Wisconsin state and local governments could receive more than $2.2 billion from the federal government as part of the $2 trillion stimulus package signed on March 27 to address the economic fallout caused by the coronavirus.

The estimate was provided by the Legislature’s nonpartisan budget office, the same day the U.S. House passed and President Donald Trump signed the Coronavirus Aid, Relief, and Economic Security (CARES) Act. Part of the act sets aside $150 billion in direct aid payments to state and local governments.

According to the Legislative Fiscal Bureau, Wisconsin could receive about $2.26 billion of that funding based on its population. About $1.9 billion would go directly to state government, according to the Fiscal Bureau.

The rest of Wisconsin’s direct aid payments would go to local governments with populations greater than a half-million people. They include the city of Milwaukee ($102.7 million), Milwaukee County ($164.5 million) and Dane County ($93.4 million).

The Fiscal Bureau memo suggested it was unclear whether states could use the funding to fill budget shortfalls that result from the coronavirus pandemic. Other outstanding questions include whether the state could use the funding to help cities and counties with populations smaller than a half-million people.

Stored items:
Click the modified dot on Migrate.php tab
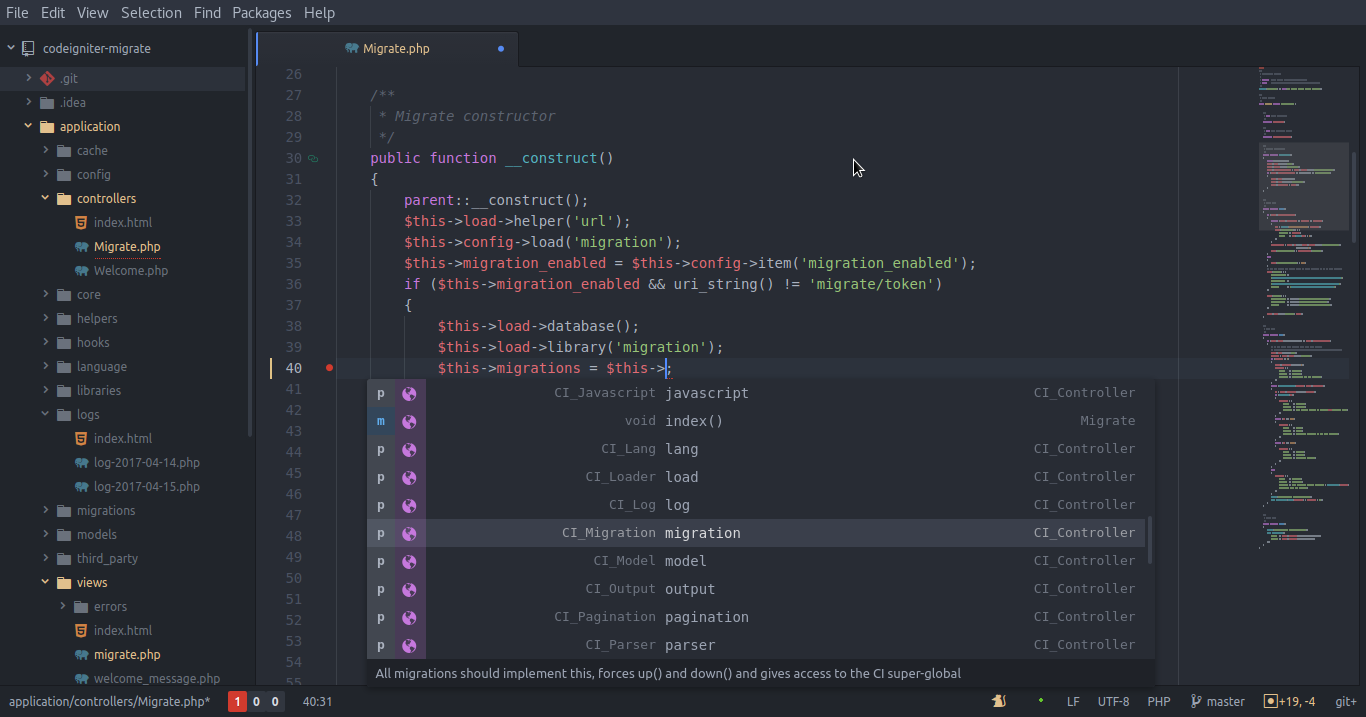This screenshot has height=717, width=1366. coord(501,48)
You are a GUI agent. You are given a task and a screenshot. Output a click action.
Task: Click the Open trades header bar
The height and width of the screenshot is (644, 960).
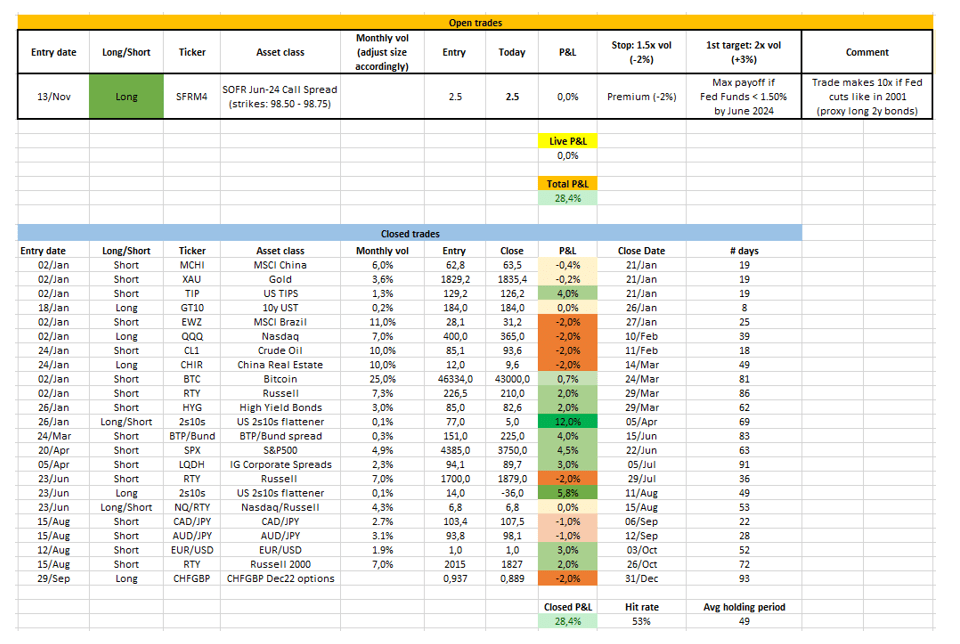[x=475, y=21]
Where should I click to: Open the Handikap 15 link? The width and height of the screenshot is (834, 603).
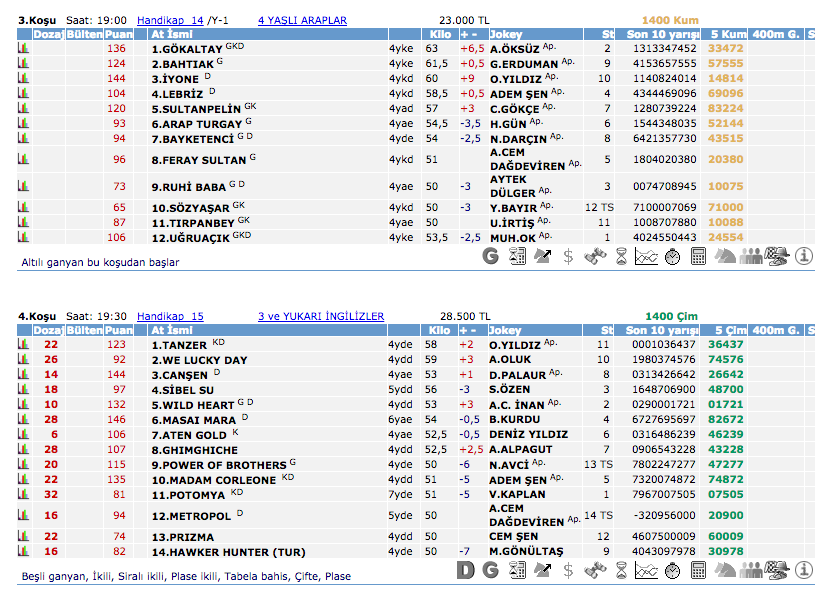click(170, 316)
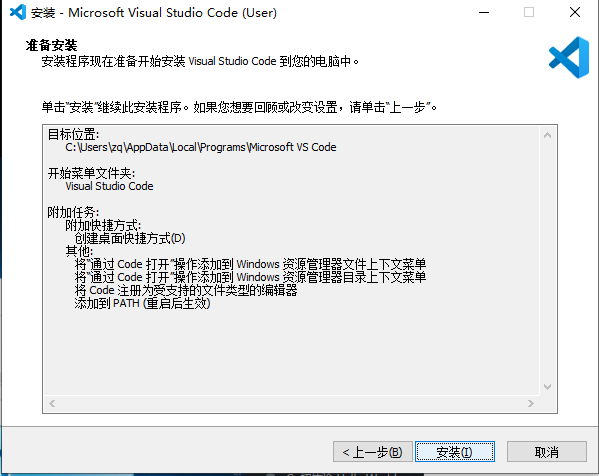Close the setup window with the X
The height and width of the screenshot is (476, 599).
pyautogui.click(x=575, y=12)
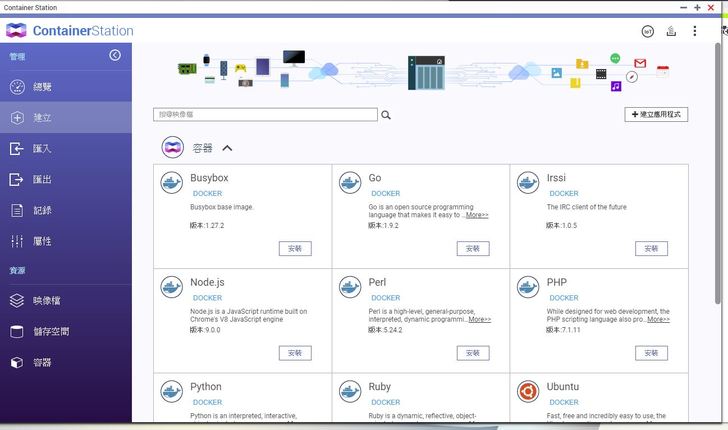
Task: Click the 建立應用程式 button
Action: tap(656, 115)
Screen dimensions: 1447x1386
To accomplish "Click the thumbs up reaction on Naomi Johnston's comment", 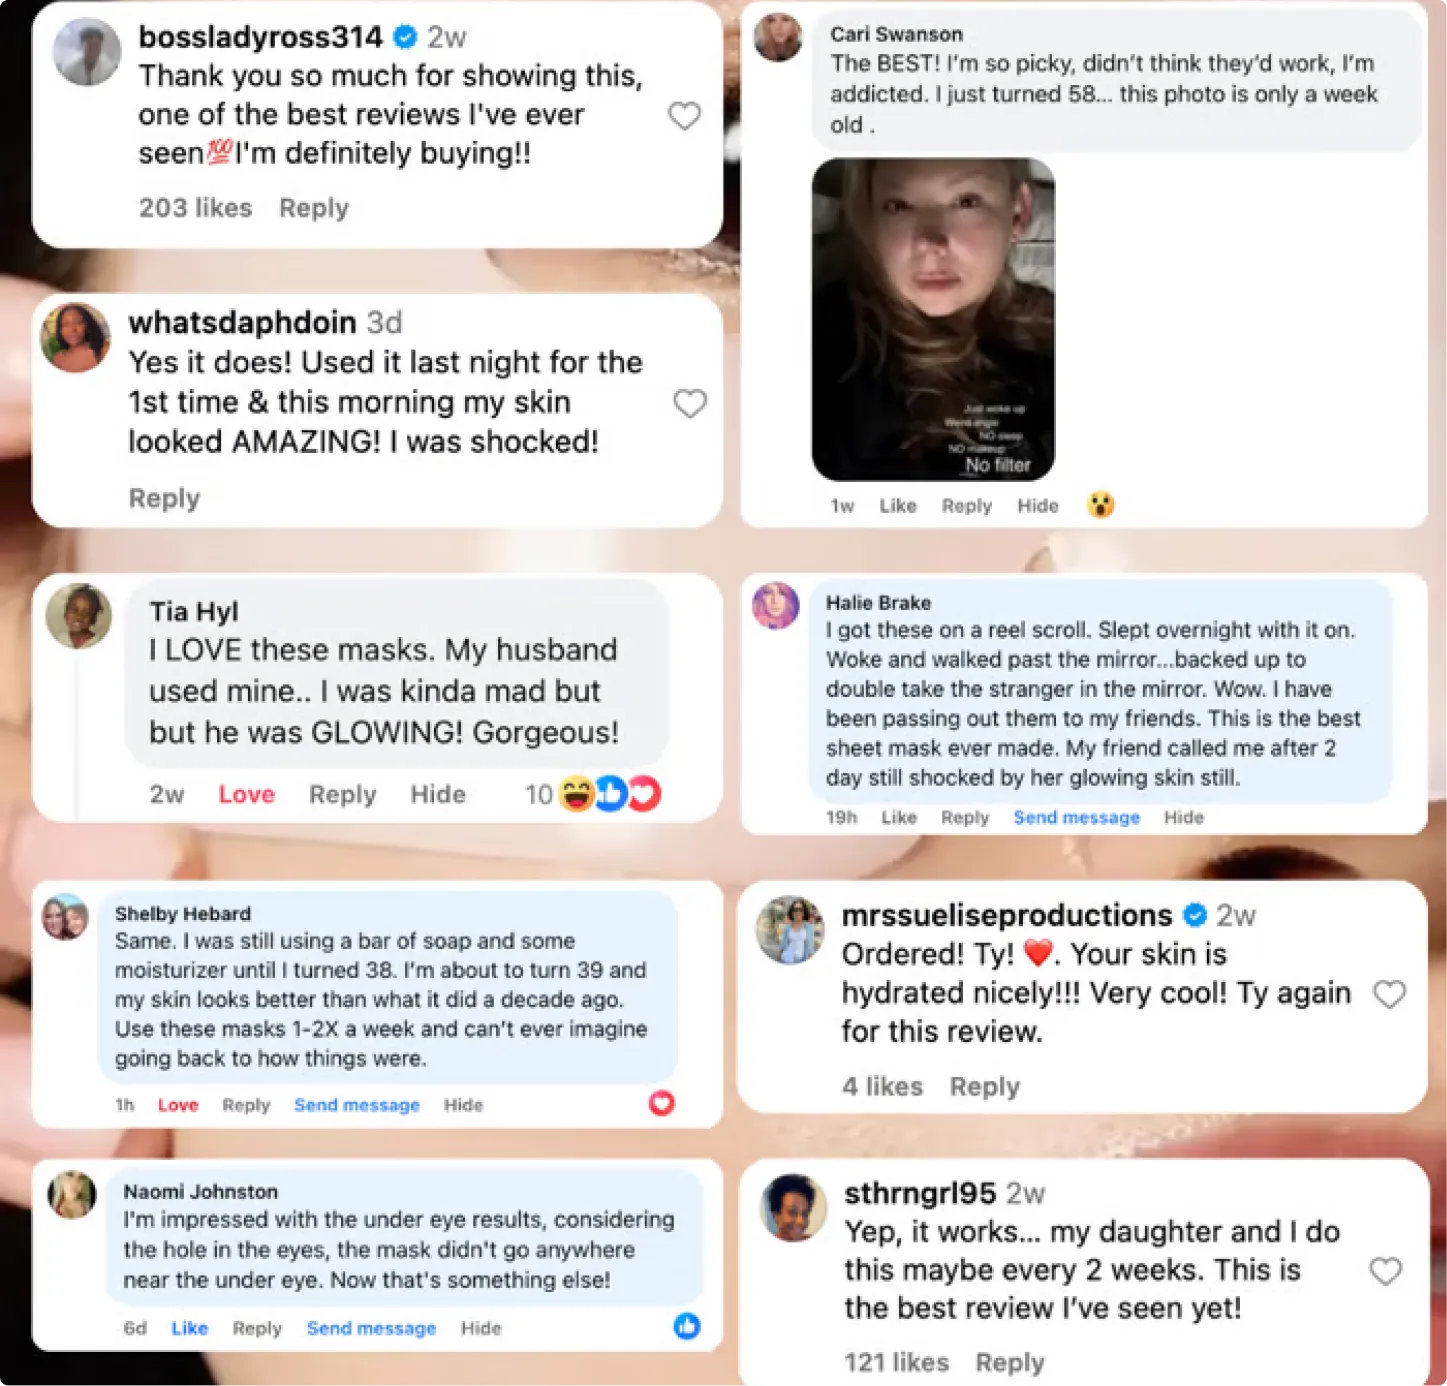I will pyautogui.click(x=686, y=1327).
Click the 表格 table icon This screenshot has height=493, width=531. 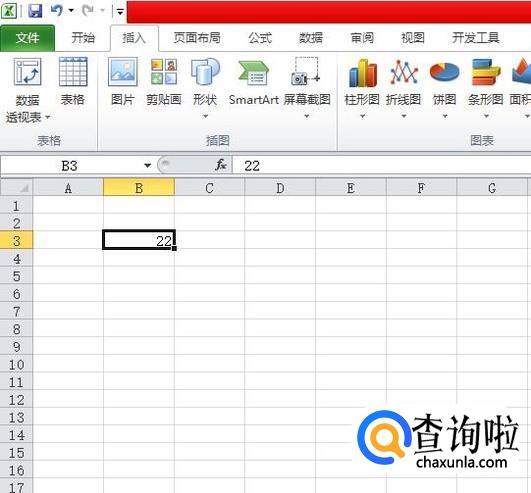coord(73,72)
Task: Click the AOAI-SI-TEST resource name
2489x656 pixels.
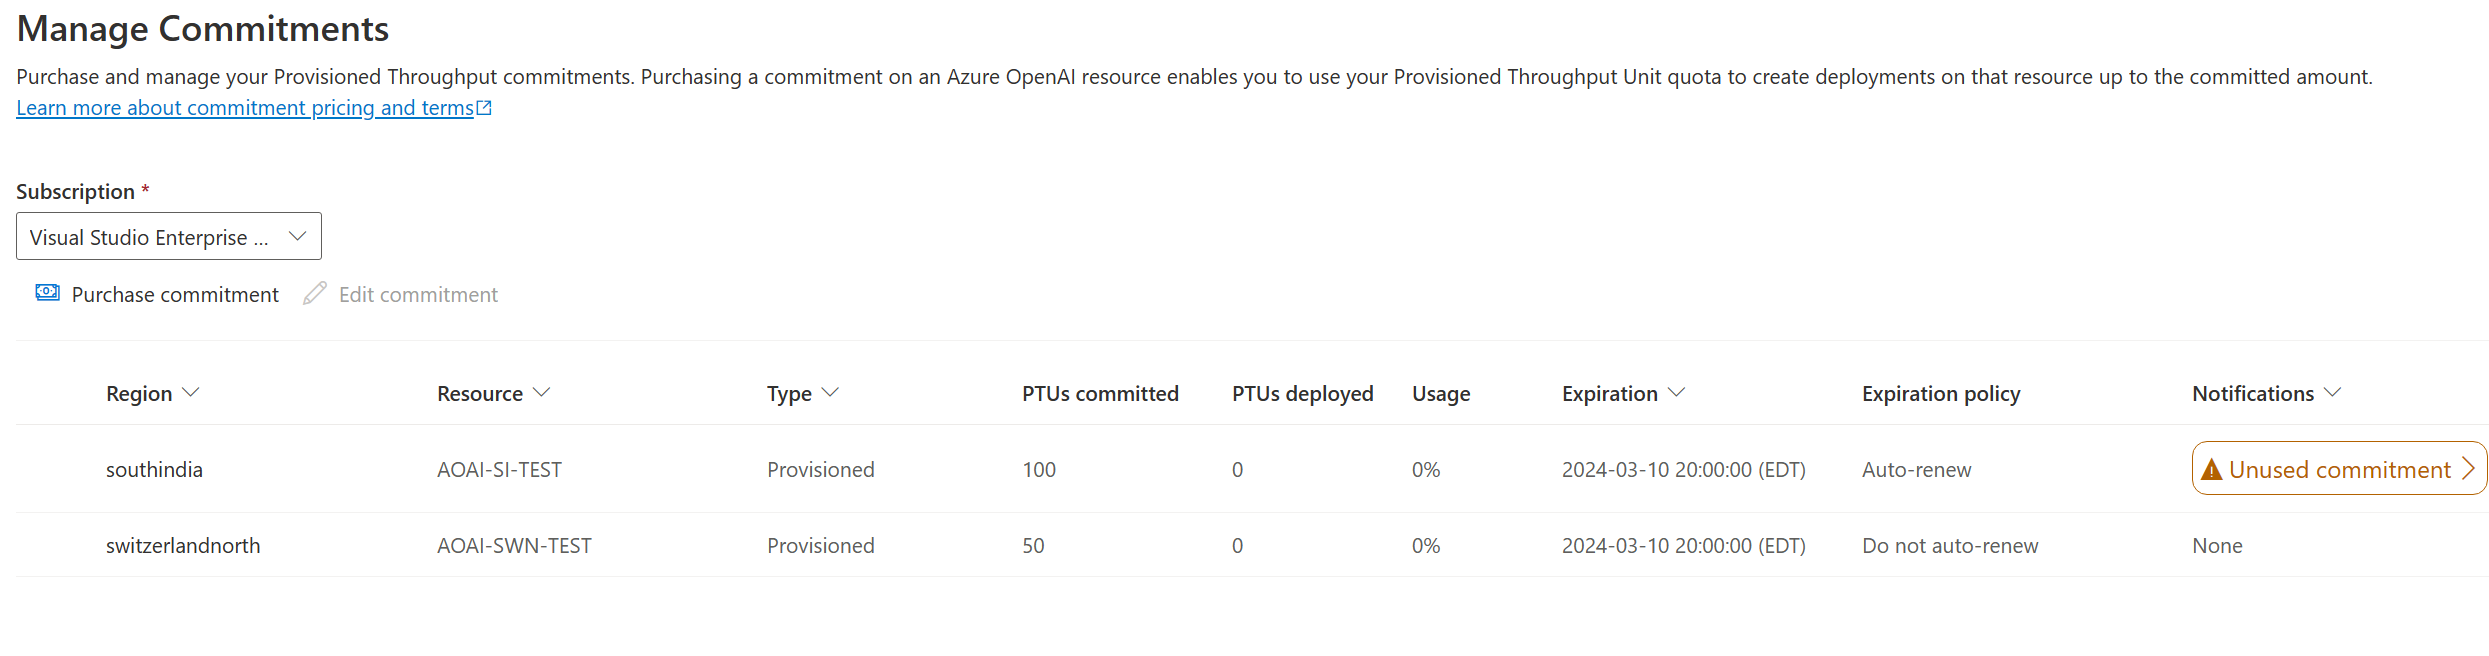Action: pos(499,470)

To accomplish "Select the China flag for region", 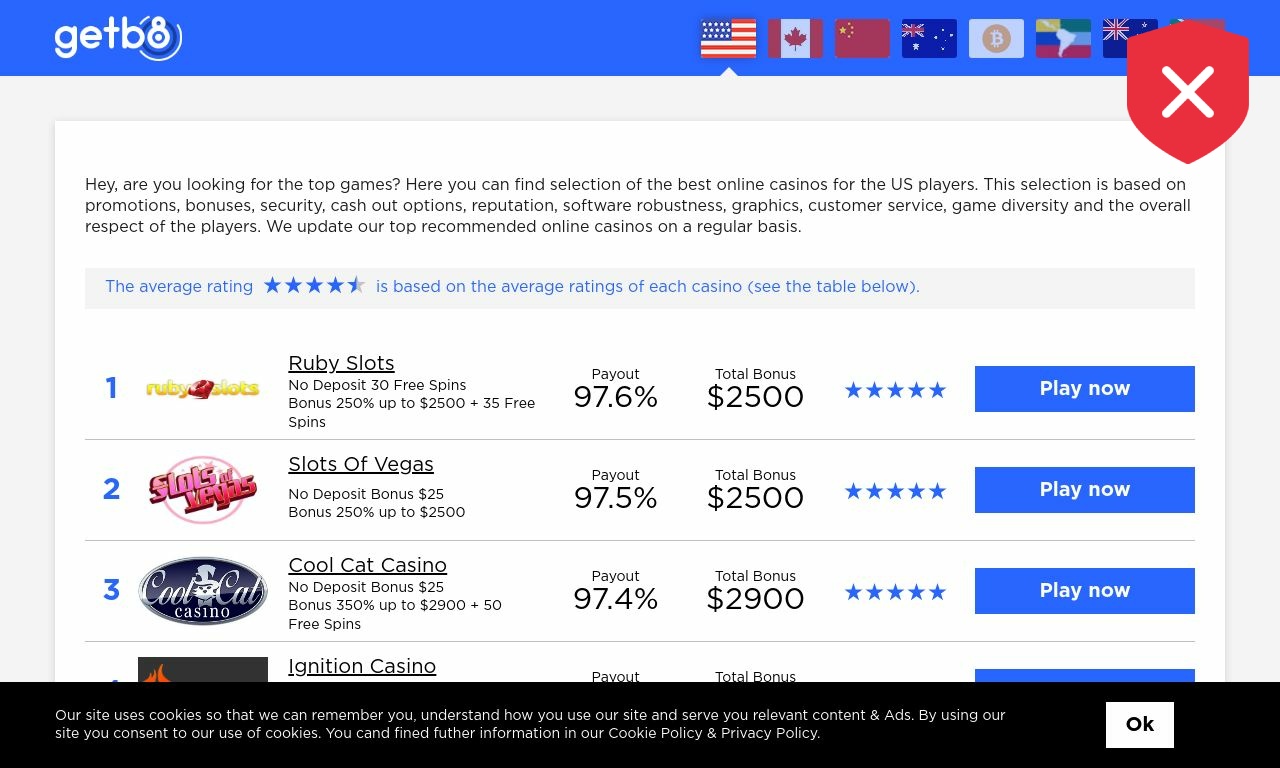I will (x=862, y=38).
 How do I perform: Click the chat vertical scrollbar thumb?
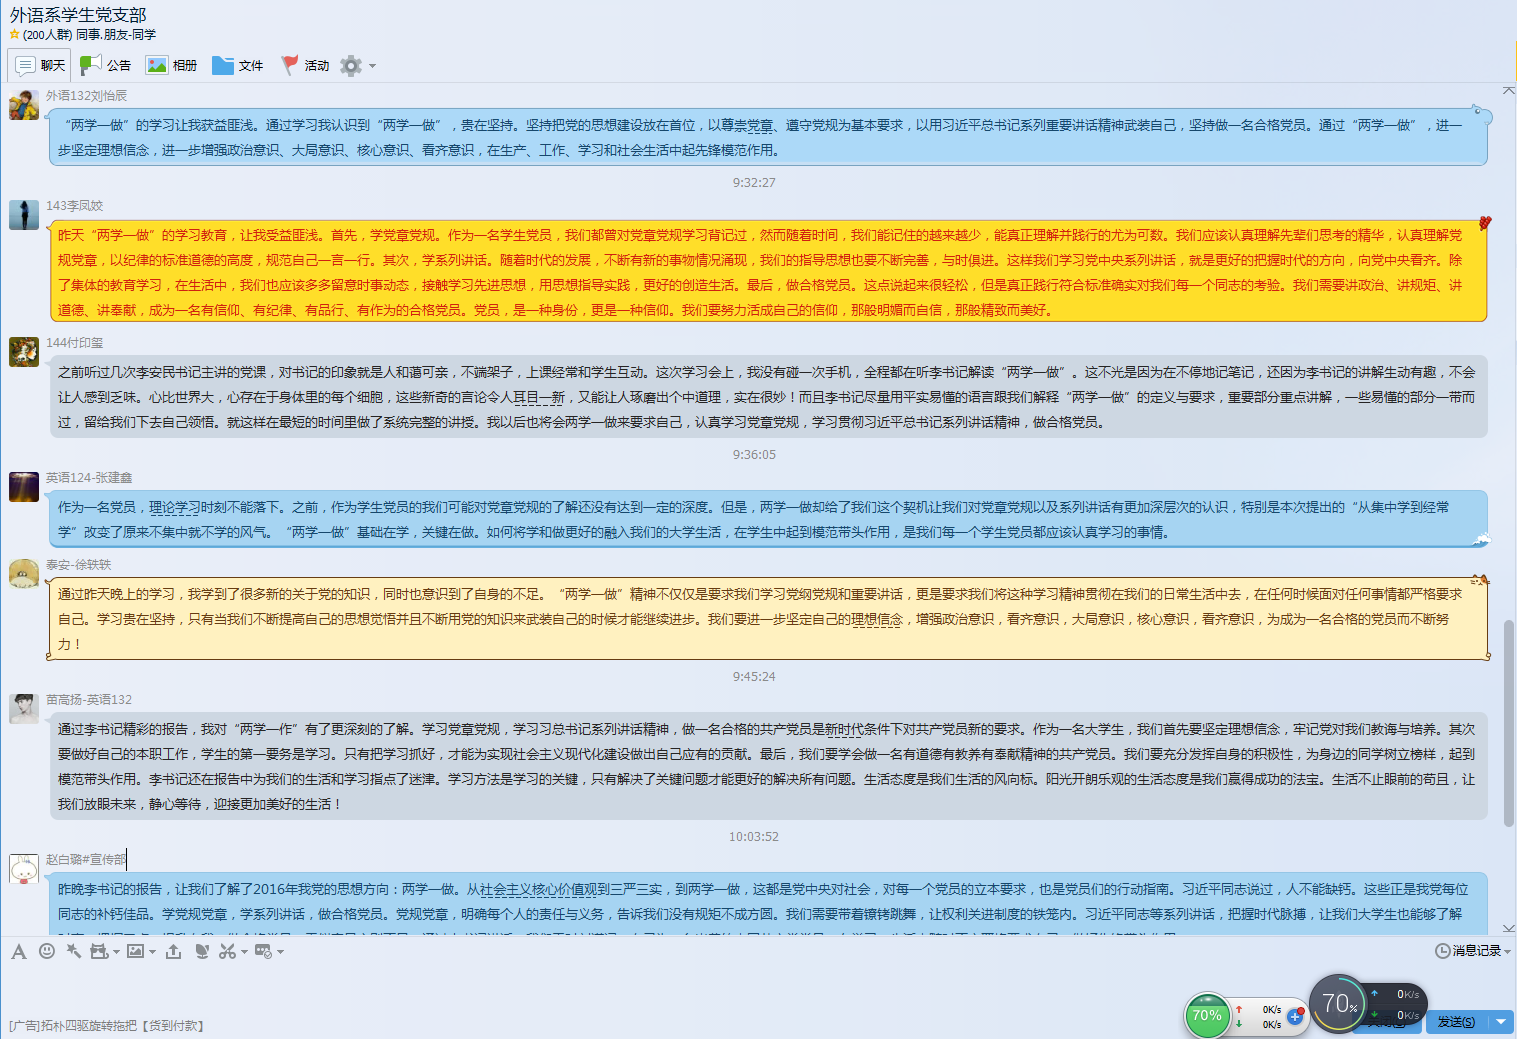click(1508, 720)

• **WORK ORDER 1**:
According to the article on Wisconsin's stimulus funding, how much of the estimated aid would go directly to state government?
• **WORK ORDER 2**:
Write the next part of the article on Wisconsin's stimulus funding, continuing after its final sentence.
The records have no connection to the text about Wisconsin's share of federal stimulus funding.

• **ANSWER BOX 1**:
About $1.9 billion.

• **ANSWER BOX 2**:
Before the coronavirus began its spread across the United States, Evers and Republicans had been sparring over how to use a projected surplus in Wisconsin’s state budget, with Governor Evers calling for increased school spending and Republicans pushing a tax cut, which the governor vetoed. But that surplus was based on an estimate of tax revenue growth that was conducted in January, making it obsolete now.

An unprecedented surge in unemployment claims and a dramatic slowdown in many sectors of the state’s economy could devastate Wisconsin’s budget, although the full depth of the economic fallout is not yet clear.